- _掲載文_

● ● ● ● ●

見出し画像

真相

“希望を持たねば人はやがて動けなくなる”
 
だけど私が思うに、現実はいつだって苦いもの。酸鼻である。蜃気楼のようなものだ。

 
日常の鼻先にはいつも甘い夢や理想が散在している。
僕らは“そいつの正体”が怪しいと感じながらも安易にそいつに喰らいつく。
神々しい様で「おいでおいで」と微笑み手招きしておいて、つい気を許して思わずふらふらと近づき手を伸ばしたところで、そいつは瞬時に身を翻し、そしてさらに近づこうとするとまたそいつも近づいた分だけ遠ざかっていく。
ひとたびそうなってしまえば、もう理性もへったくれもない。
こちらも必死の形相で挑みかかるものの、一向に実体を掴まえることままならず、延々と時だけが費やされていくのである。
 
うまい話には得てして「罠」というものが潜んでいるもの。
予備知識の無さがあらぬ失敗を招くことがある。
今回はそんな話。
 
この度、兼ねてから検討していたパソコンを思い切って購入することにしたのだが、私はいかんせんそっち方面の情報に疎く、知識も全くない。強いて言えば高校の時、授業で何度かいじっただけのことである。
要するに完全なる「AWAY」なのだ。
とりあえず、販売店の広告を幾つか集めて物色してみたものの、いったい何を基準に良し悪しを決めていいのか皆目見当もつかない有り様である。
「ならば安いやつを…」と思ったところで
「まてよ。安物買いの銭失いと言うではないか。いかに安価だからといってヘタな物を掴まされてもかなわんからなぁ。」
というわけで、少々面倒ではあるが本屋まで赴き『初心者向けのパソコン購入ガイドブック』なるものを読み、ちょっくら知識を取り入れることにした。
しかしいざ本を手に取ると、そこに羅列してある専門用語や不可思議な数字や記号群が私にとってまるで仇敵のように立ちはだかるのであった。もはや侵略者に近い。理解に成功し、知識として吸収しえたものはめでたく味方となり我が陣営に迎えることになるが、それが叶わず謎のまま終わってしまったものはやはり敵のままなのである。

商品の価格については、その本の著者によると、最近は他社との競争が著しく激しいようで、ある程度の機能が備わっていれば通常だいたい15万円以下の価格で買えてしまうものらしい。
しかも多くのメーカーでは、本体に加えてさらに数種類のソフトが無料で付いてくる。
これはお買い得だと、嬉々として喰いついてみると、やはりそこには「落とし穴」が待ち受けている。
とかく私のような“ド素人”に限っては注意が必要だ。サービスの良さの裏側に隠された「売り手側の狙い」があり、消費者側があたかも得をしたような錯覚に陥るよう、十重二十重と巧妙な罠を張り巡らしているのである。
それはさりげなく、素知らぬフリをしているので、これがなかなかのクセモノなのだ。
しかし、それは商法としては定石であり、別段珍しいことでもなんでもないので、このことについて必要以上に邪険に評するつもりはない。
要は買い手側がしっかりしていればなんの問題もないことなのだから。 
 
その他下調べの結果分かったのは、どうやらパソコンというものは本体そのものだけでは不完全な物らしい。

● ● ● ● ●

- _課題 1_
パソコン購入についての文章のうち、「これはお買い得だと、嬉々とし」で始まり「それはさりげなく、素知らぬフリをしているので、これがなかなかのクセモノなのだ。」で終わる部分を、一字も変えずにもう一度書き出してください。
- _課題 2_
リストの「You are a GUI」を含む行から始まり、リストの最後で終わる部分だけを、「screenshot」を「screen image」に置き換え、ほかはそのままにして書き直してください。画像は入れないでください。
この文章と次のリストは、内容の上でまったくつながりがありません。

● ● ● ● ●

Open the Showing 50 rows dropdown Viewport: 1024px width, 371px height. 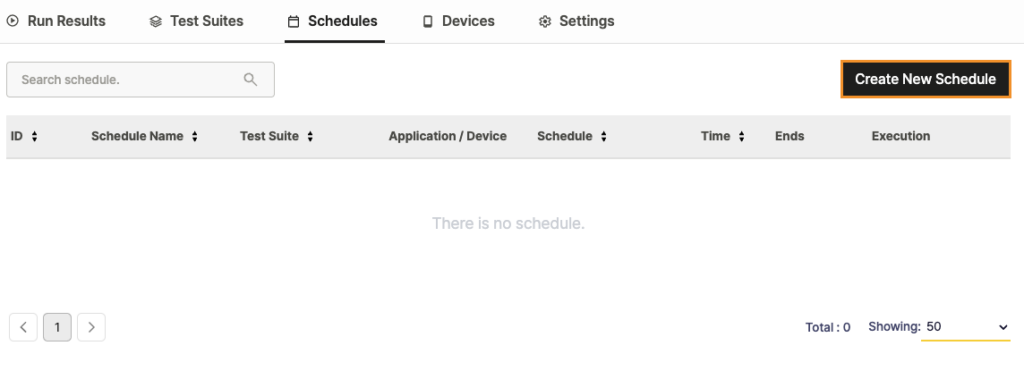point(965,327)

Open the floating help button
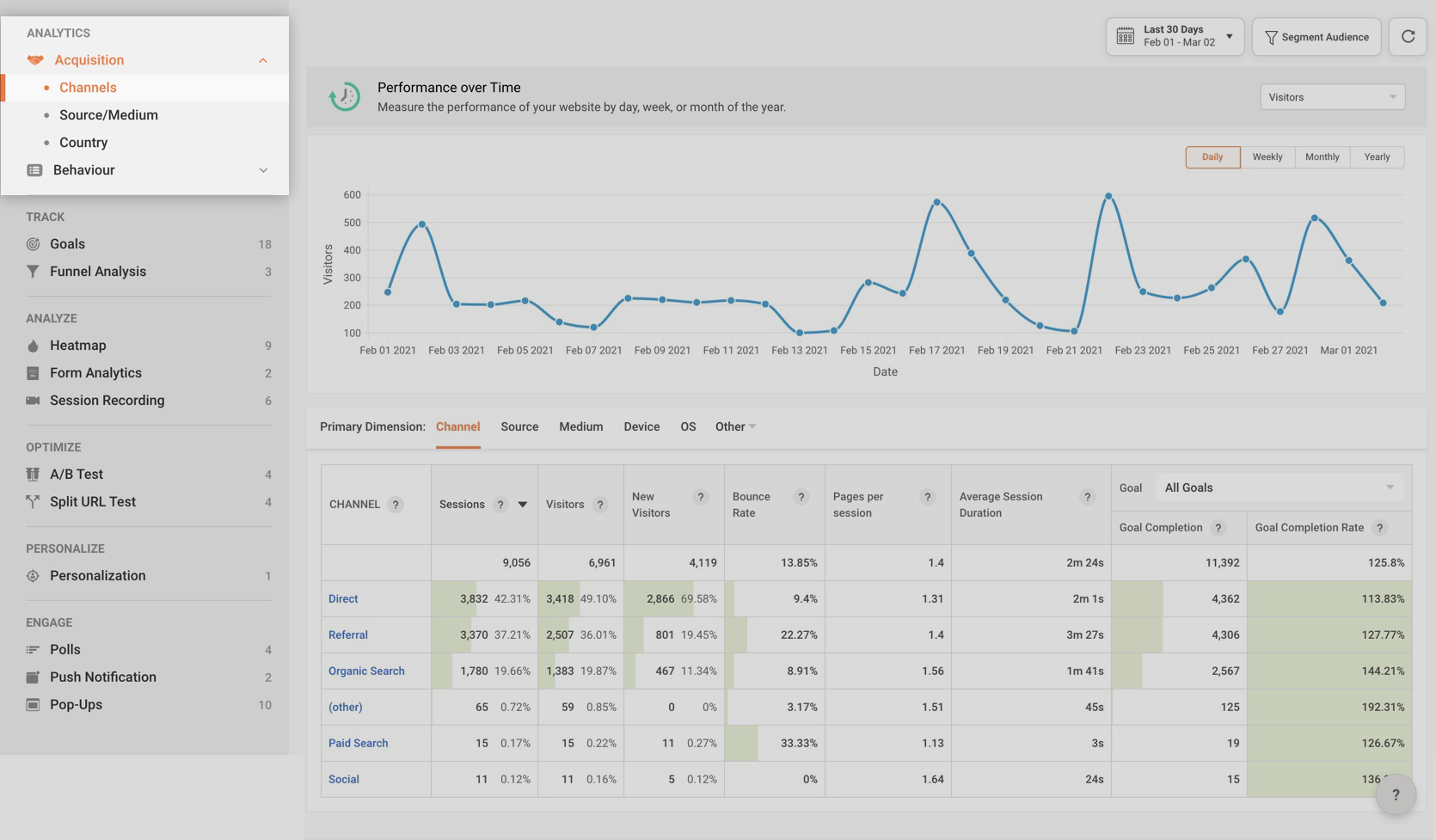(x=1396, y=794)
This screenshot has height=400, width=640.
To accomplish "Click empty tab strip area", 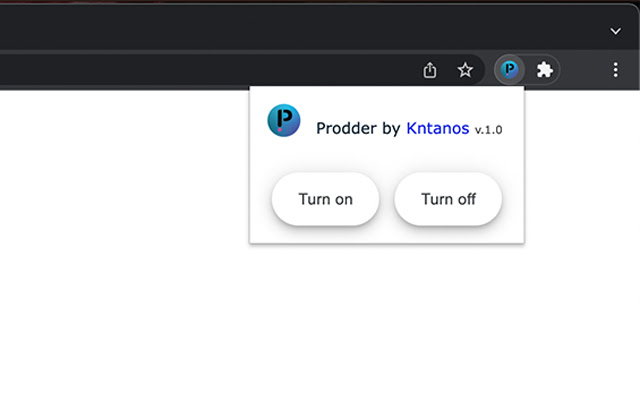I will pyautogui.click(x=300, y=30).
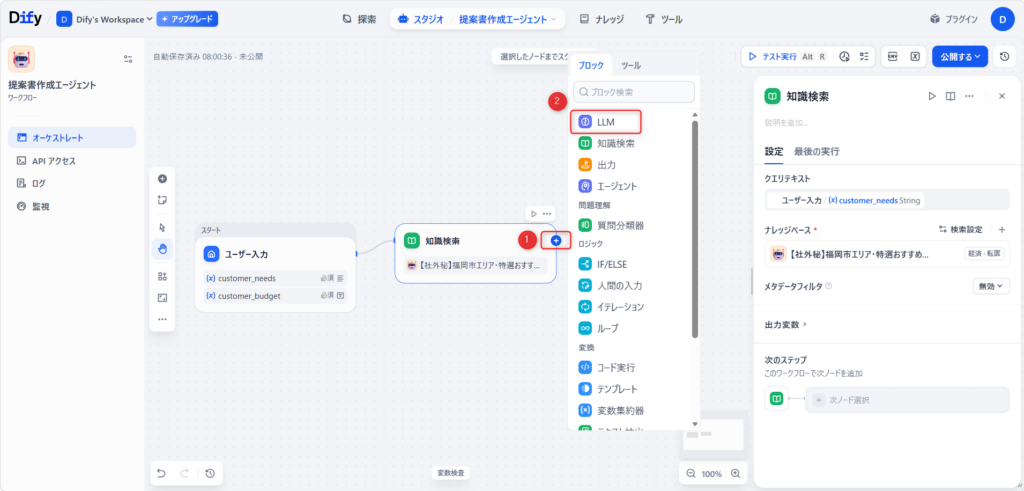Select the pointer mode tool

click(x=162, y=228)
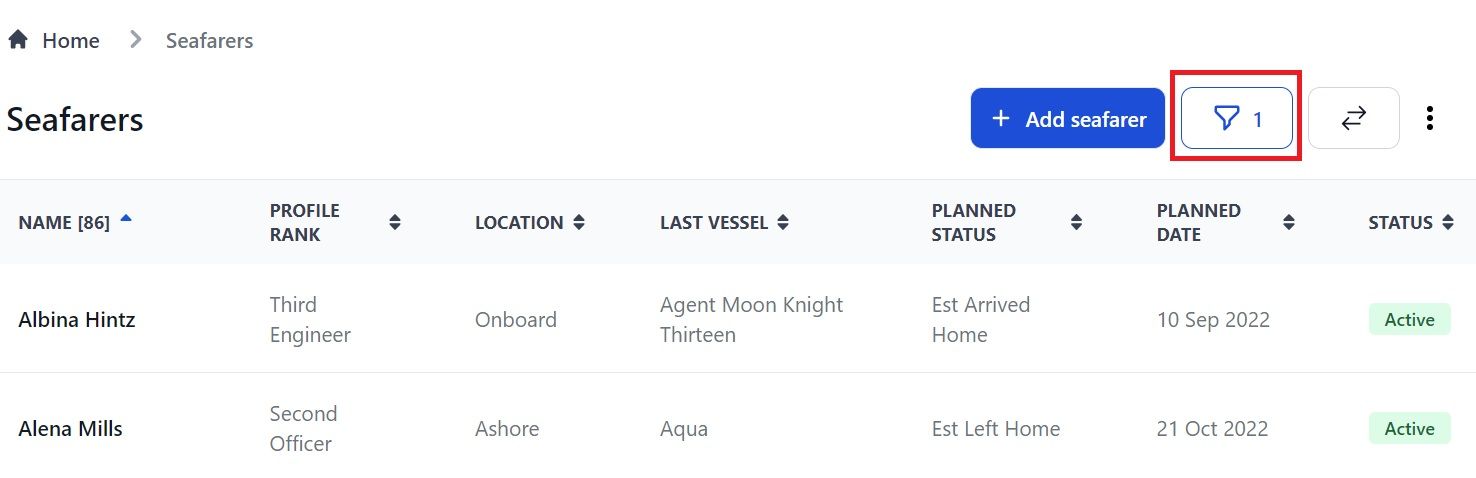Click Add seafarer button
1476x478 pixels.
1068,119
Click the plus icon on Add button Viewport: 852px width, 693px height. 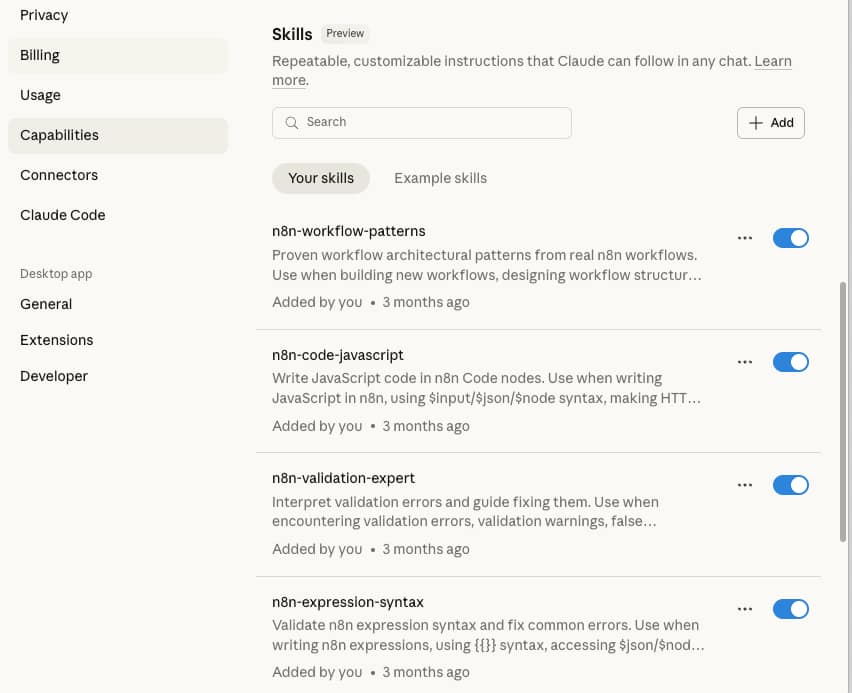[x=756, y=123]
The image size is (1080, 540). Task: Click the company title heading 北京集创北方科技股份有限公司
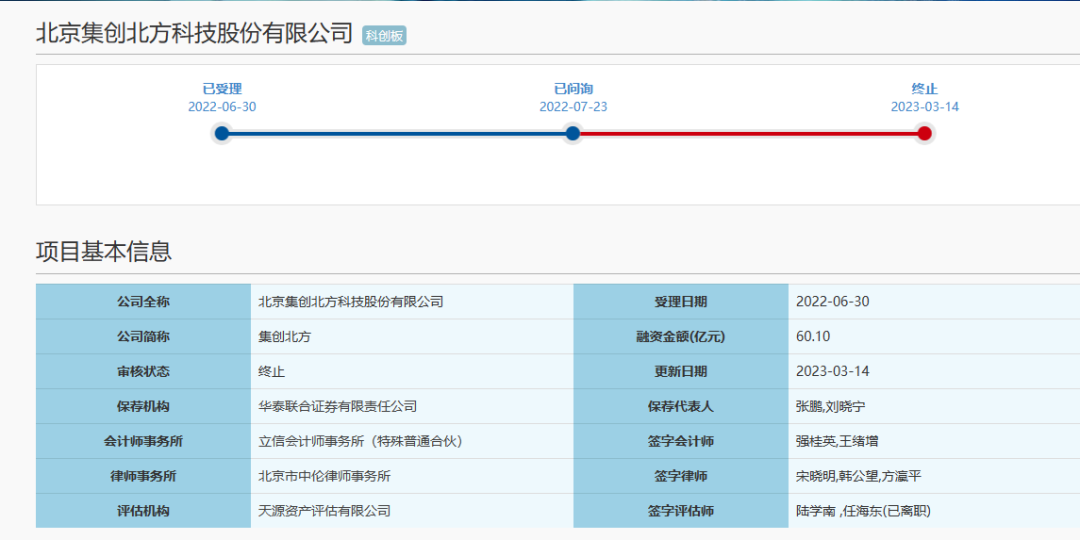click(195, 33)
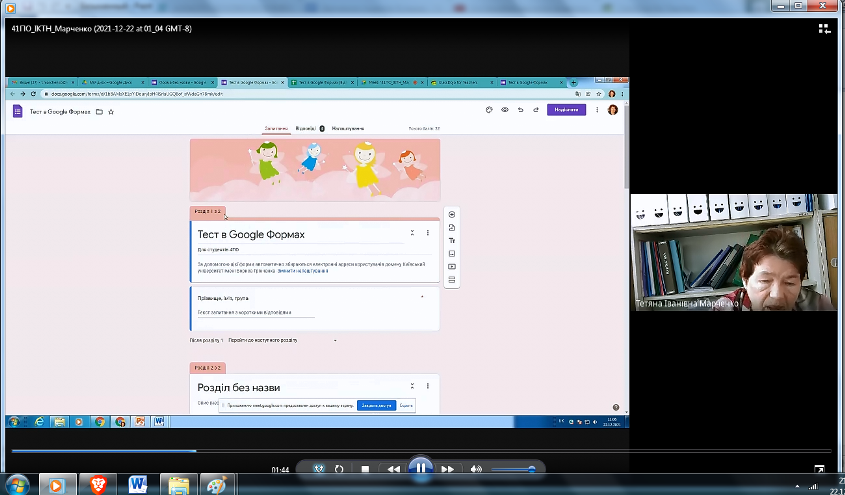Click the undo arrow in Forms header
845x495 pixels.
click(x=520, y=110)
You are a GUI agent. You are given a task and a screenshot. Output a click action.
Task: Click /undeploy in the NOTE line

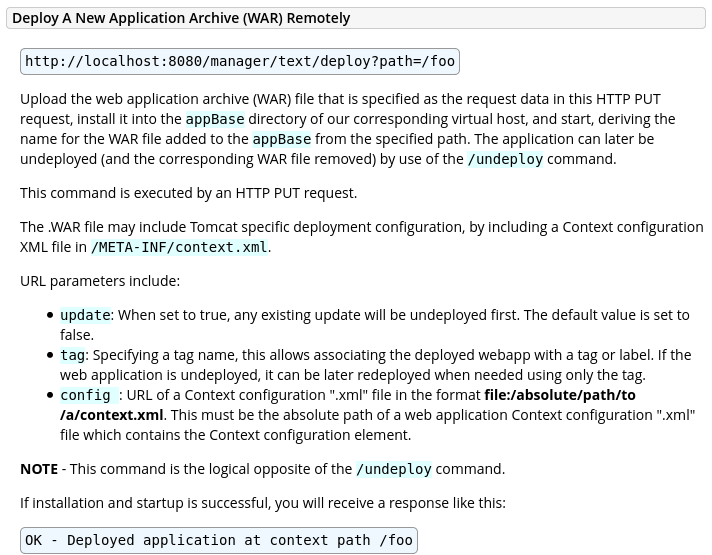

● ● ● ● ●

- _解答 1_
これはお買い得だと、嬉々として喰いついてみると、やはりそこには「落とし穴」が待ち受けている。
とかく私のような“ド素人”に限っては注意が必要だ。サービスの良さの裏側に隠された「売り手側の狙い」があり、消費者側があたかも得をしたような錯覚に陥るよう、十重二十重と巧妙な罠を張り巡らしているのである。
それはさりげなく、素知らぬフリをしているので、これがなかなかのクセモノなのだ。

- _解答 2_
You are a GUI agent. You are given a task and a screen image. Output a click action.
Task: Click /undeploy in the NOTE line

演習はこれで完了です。